* WHAT THE TASK ASKS *
Starting at the line containing "You are a computer-use" and ending at the end of the records, lay out the text as a JSON list of strings with one string per line, omitting blank lines and pictures.

* SUPPLIED ENTRIES *
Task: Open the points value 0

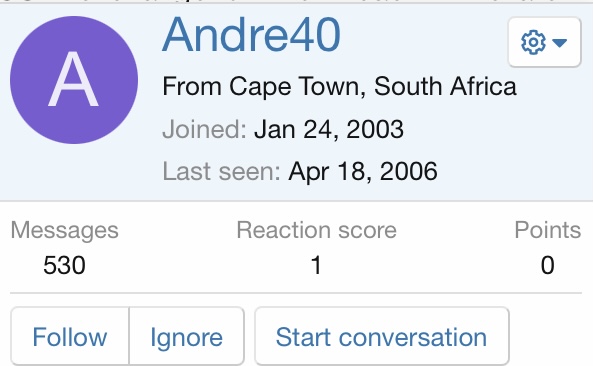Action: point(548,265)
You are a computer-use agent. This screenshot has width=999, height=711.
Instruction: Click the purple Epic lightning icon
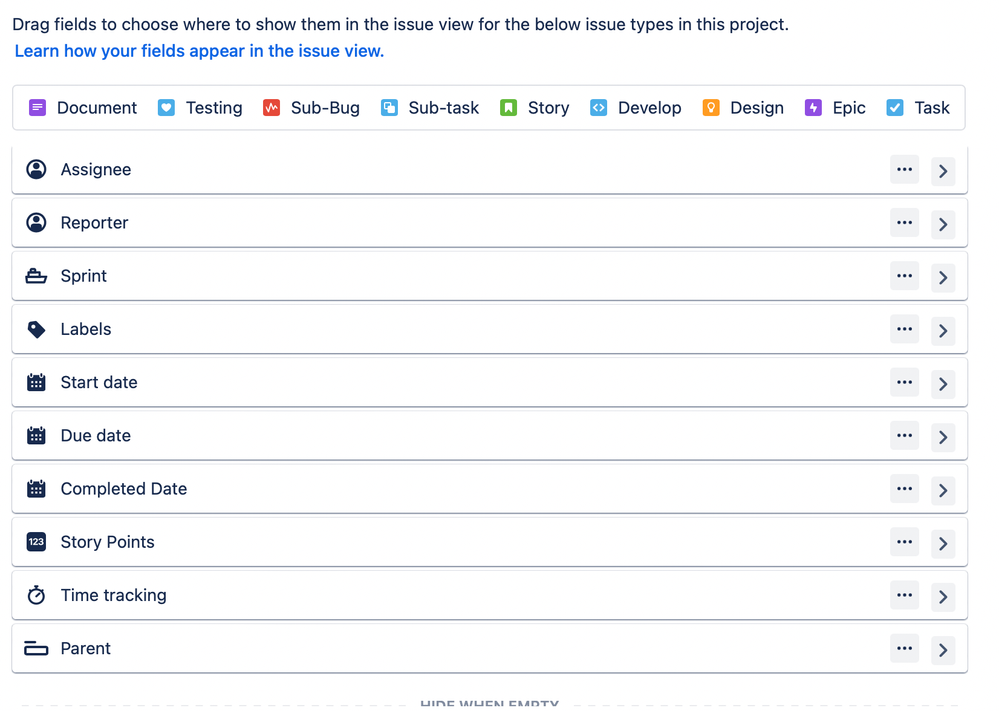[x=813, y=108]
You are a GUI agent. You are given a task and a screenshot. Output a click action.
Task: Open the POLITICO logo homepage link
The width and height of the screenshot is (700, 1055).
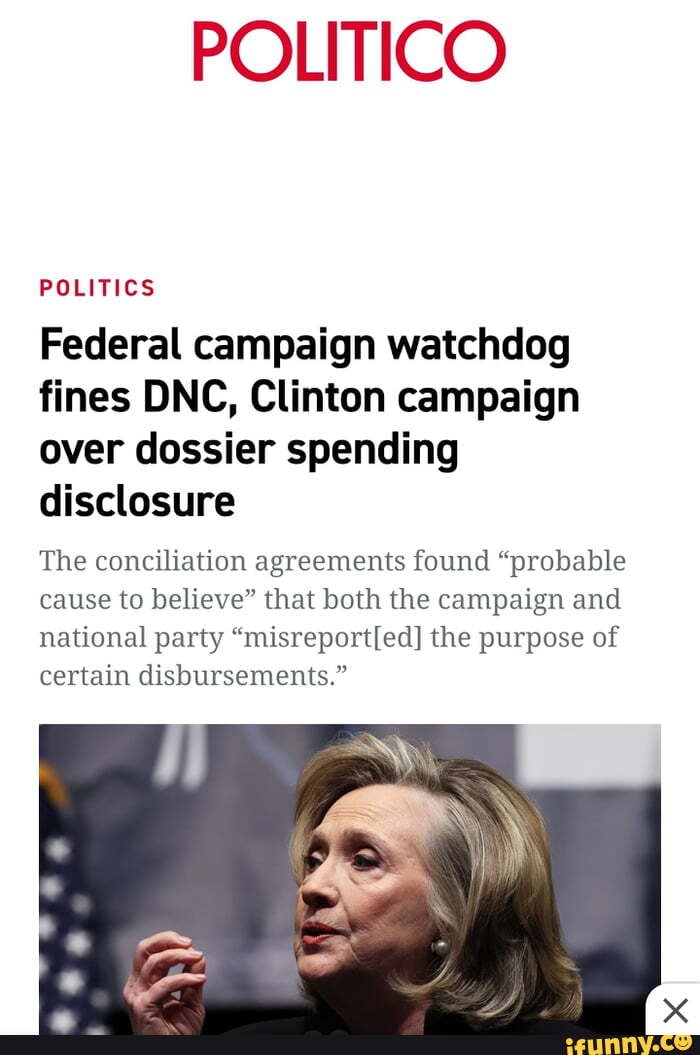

* EXERCISE RESPONSE *
[
  "You are a computer-use agent. This screenshot has width=999, height=711.",
  "Instruction: Click the purple Epic lightning icon",
  "[x=813, y=108]",
  "You are a GUI agent. You are given a task and a screenshot. Output a click action.",
  "Task: Open the POLITICO logo homepage link",
  "The width and height of the screenshot is (700, 1055)."
]